─── EXCERPTED PASSAGE ───

My hon. Friend the Member for Bromley and Chislehurst made some interesting remarks about the defence serious crime unit and made an appeal for independent expertise to be drawn into it. That is exactly what will happen. He paid a fitting tribute to Justice Shaun Lyons, who is, I entirely accept, an extremely credible voice with regard to matters of jurisprudence. However, we also have huge regard for Justice Henriques, and his support for the maintenance of concurrent jurisdiction guided our thinking in this regard.
My hon. Friend the Member for Wrexham reflected on her own inquiry. Again, I put on record our gratitude for that hugely important piece of work, which we will use as a lever to accelerate institutional change to ensure that women can thrive in military careers, given that since 2018 every single role has been open to women to serve in. She questioned the validity of increasing and expanding our reporting on data, but that will be a mechanism for holding the Government to account, and we welcome that.
My right hon. Friend the Member for Wokingham (John Redwood) asked a good question about housing. I can give him absolute confirmation that that is at the heart of the covenant provision. That is why, along with education and healthcare, it is one of the pillars of the statutory obligation in the statutory guidance. We are putting a huge injection of cash into accommodation provision not just for service families but for single servicemen and women. The highly successful Forces Help to Buy scheme has helped thousands of service personnel to buy their own homes. The Government have put more than £400 million into that. I do not need to tell the House that the military has been an engine of home ownership and social mobility for some 400 years. We look forward to maintaining that magnificent and deeply honourable tradition.

───

**WHAT TO DO**
Reproduce the passage from the House debate, from "My hon. Friend the Member for Wrexham" up to and including "we welcome that.".

─── RECORDS ───

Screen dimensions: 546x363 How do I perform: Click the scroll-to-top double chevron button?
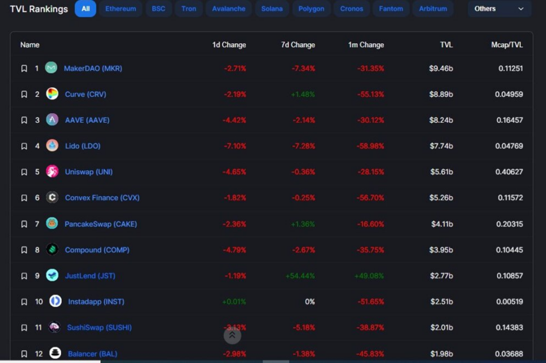tap(233, 335)
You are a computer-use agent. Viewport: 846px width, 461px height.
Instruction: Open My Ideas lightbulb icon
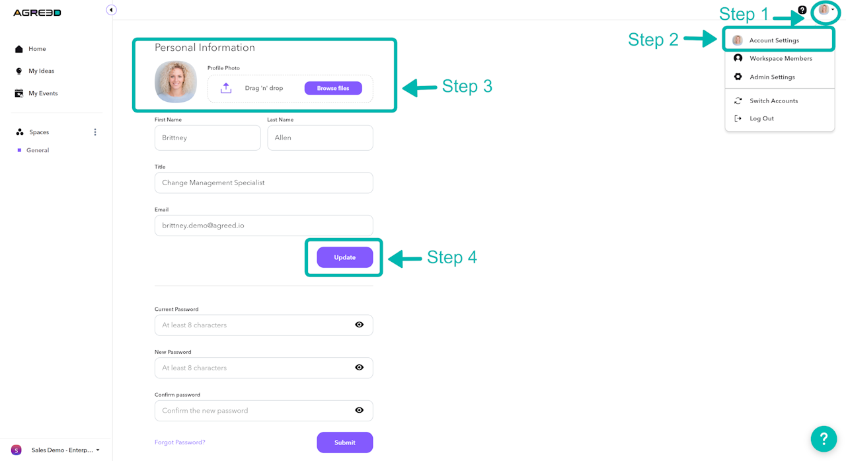(x=19, y=71)
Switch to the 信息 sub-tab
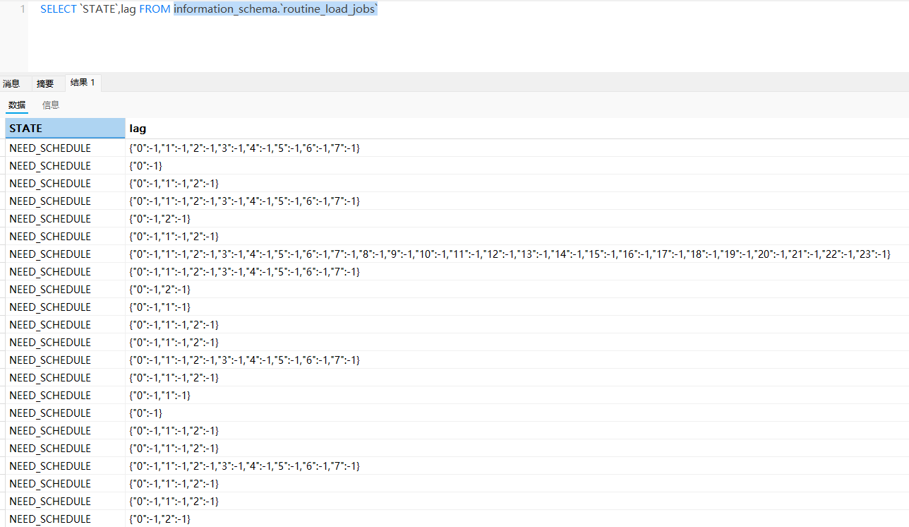 coord(51,105)
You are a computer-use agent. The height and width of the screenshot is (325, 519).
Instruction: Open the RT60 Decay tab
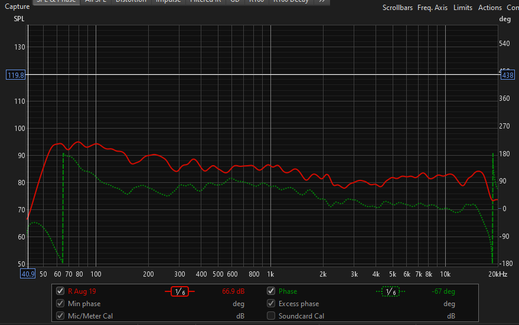(290, 1)
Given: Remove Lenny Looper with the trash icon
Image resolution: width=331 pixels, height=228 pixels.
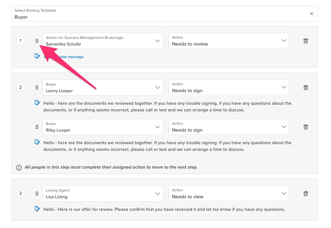Looking at the screenshot, I should pos(305,87).
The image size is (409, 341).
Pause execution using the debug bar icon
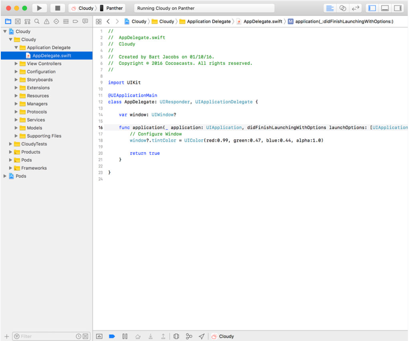pyautogui.click(x=125, y=336)
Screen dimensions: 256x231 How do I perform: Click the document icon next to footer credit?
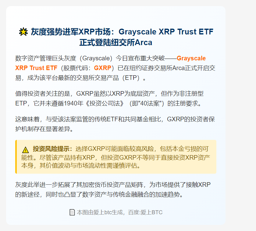pyautogui.click(x=72, y=212)
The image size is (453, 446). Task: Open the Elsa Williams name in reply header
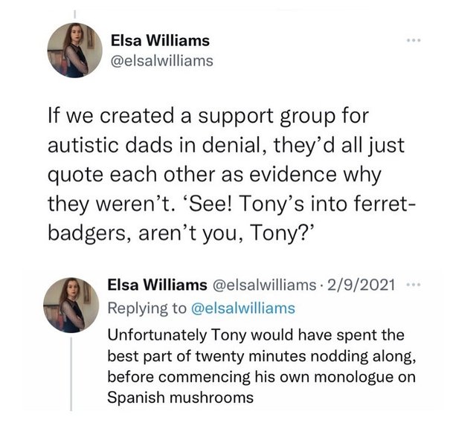coord(158,286)
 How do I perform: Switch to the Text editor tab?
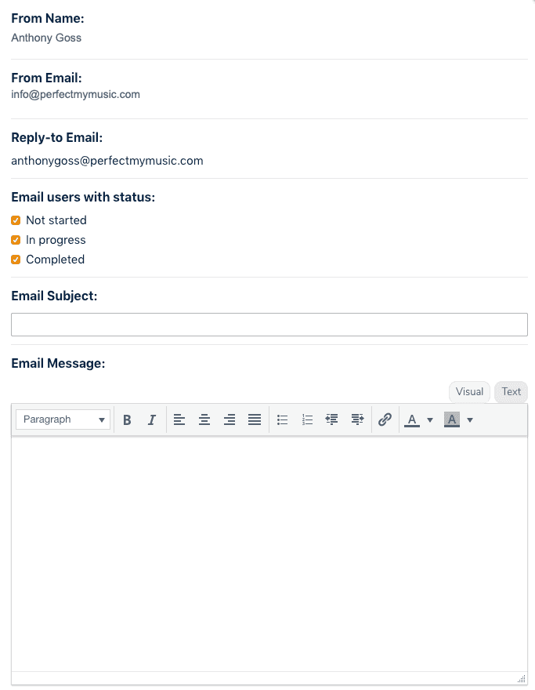(x=511, y=391)
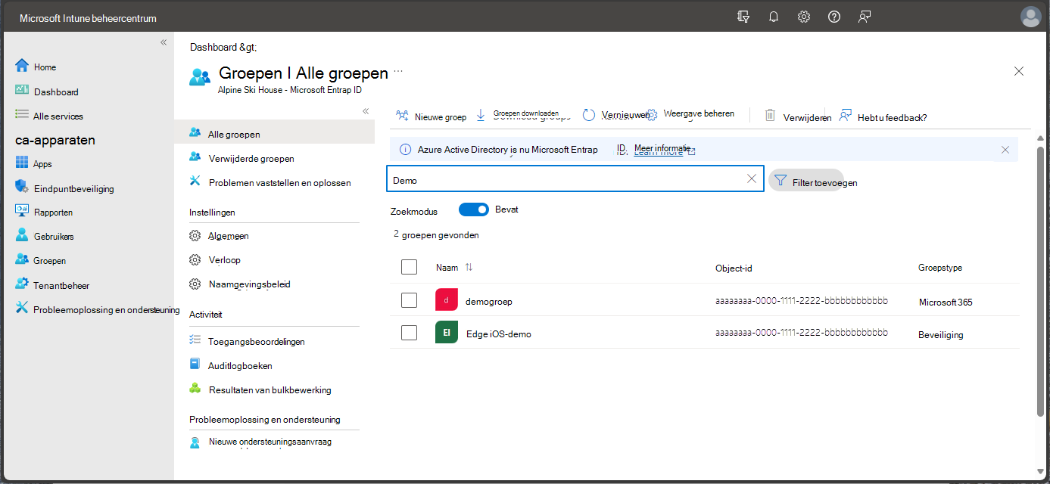The image size is (1050, 484).
Task: Check the box next to demogroep
Action: tap(409, 300)
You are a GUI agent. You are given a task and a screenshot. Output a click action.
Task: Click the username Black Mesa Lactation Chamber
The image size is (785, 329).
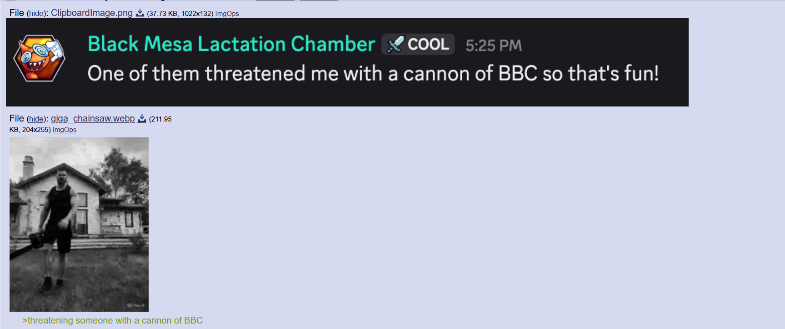[x=231, y=44]
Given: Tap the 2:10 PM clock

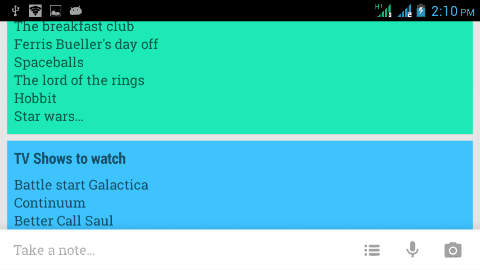Looking at the screenshot, I should tap(453, 12).
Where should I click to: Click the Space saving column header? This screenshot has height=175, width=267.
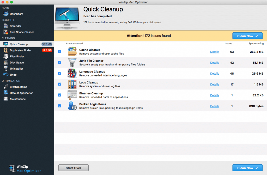coord(256,44)
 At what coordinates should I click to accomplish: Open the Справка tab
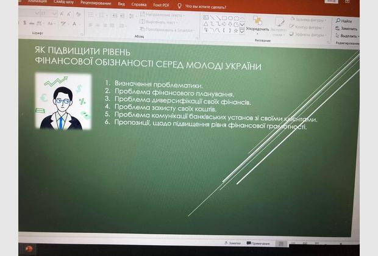tap(138, 4)
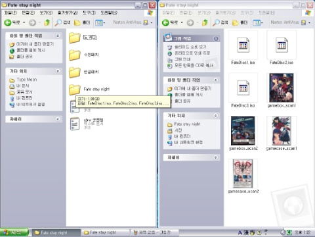The image size is (315, 237).
Task: Click the Norton AntiVirus icon in right toolbar
Action: pyautogui.click(x=304, y=22)
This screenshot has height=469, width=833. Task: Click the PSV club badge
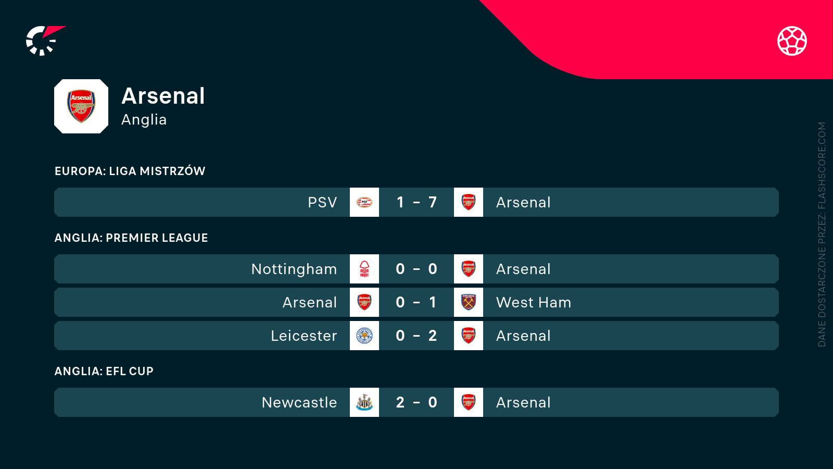(364, 202)
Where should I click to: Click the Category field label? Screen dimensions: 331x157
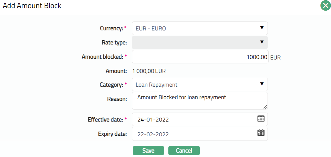[x=111, y=85]
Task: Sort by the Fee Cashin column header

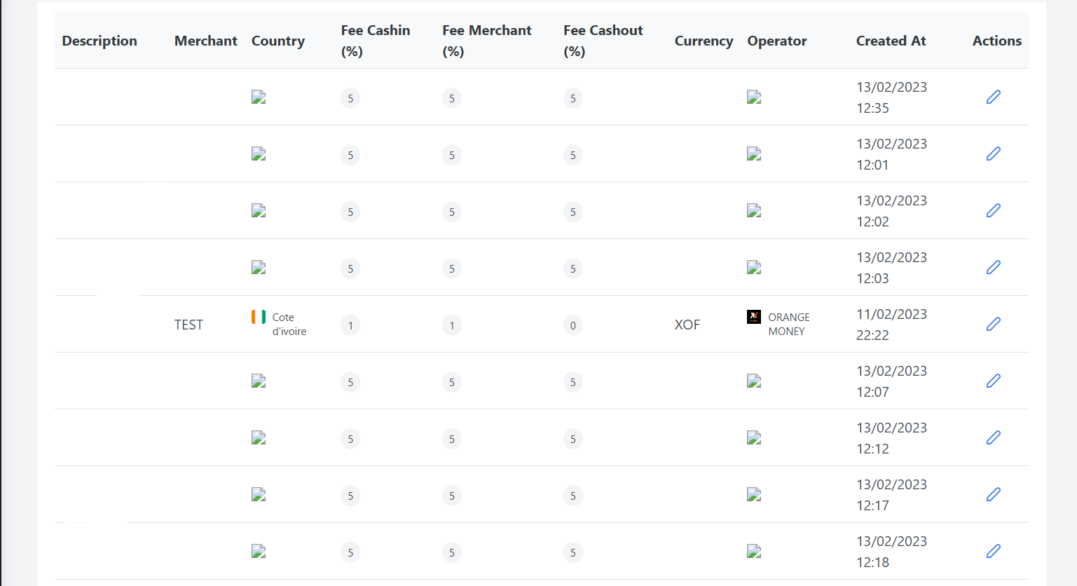Action: [375, 41]
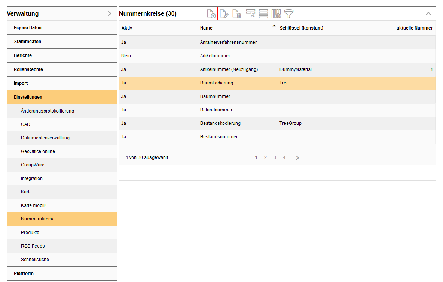Click the filter funnel icon
The image size is (443, 282).
click(289, 14)
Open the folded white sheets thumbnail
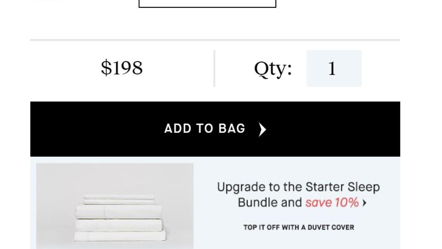442x249 pixels. pos(115,206)
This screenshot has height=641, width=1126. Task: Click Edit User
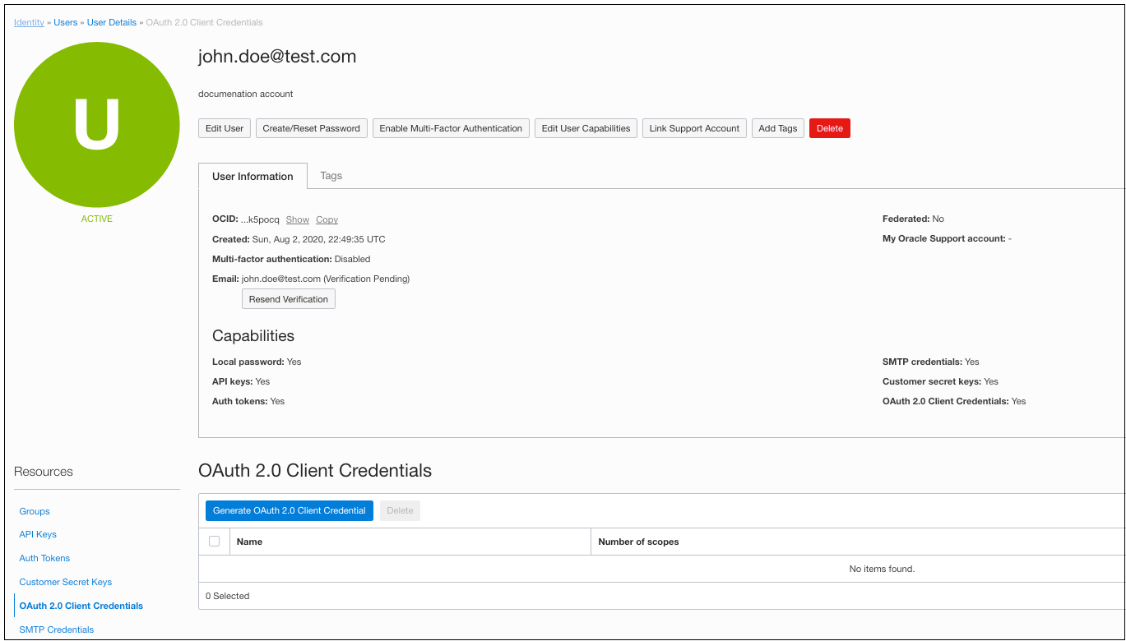click(224, 128)

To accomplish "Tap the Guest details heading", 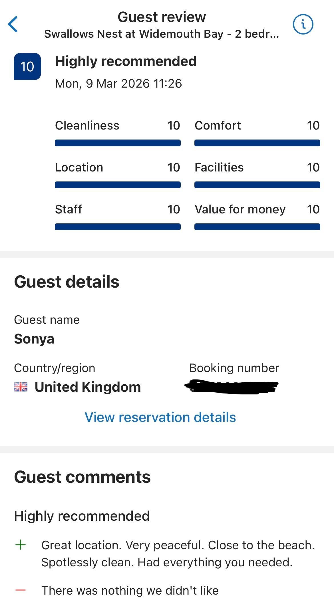I will [67, 282].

───

**SOLUTION**
My hon. Friend the Member for Wrexham reflected on her own inquiry. Again, I put on record our gratitude for that hugely important piece of work, which we will use as a lever to accelerate institutional change to ensure that women can thrive in military careers, given that since 2018 every single role has been open to women to serve in. She questioned the validity of increasing and expanding our reporting on data, but that will be a mechanism for holding the Government to account, and we welcome that.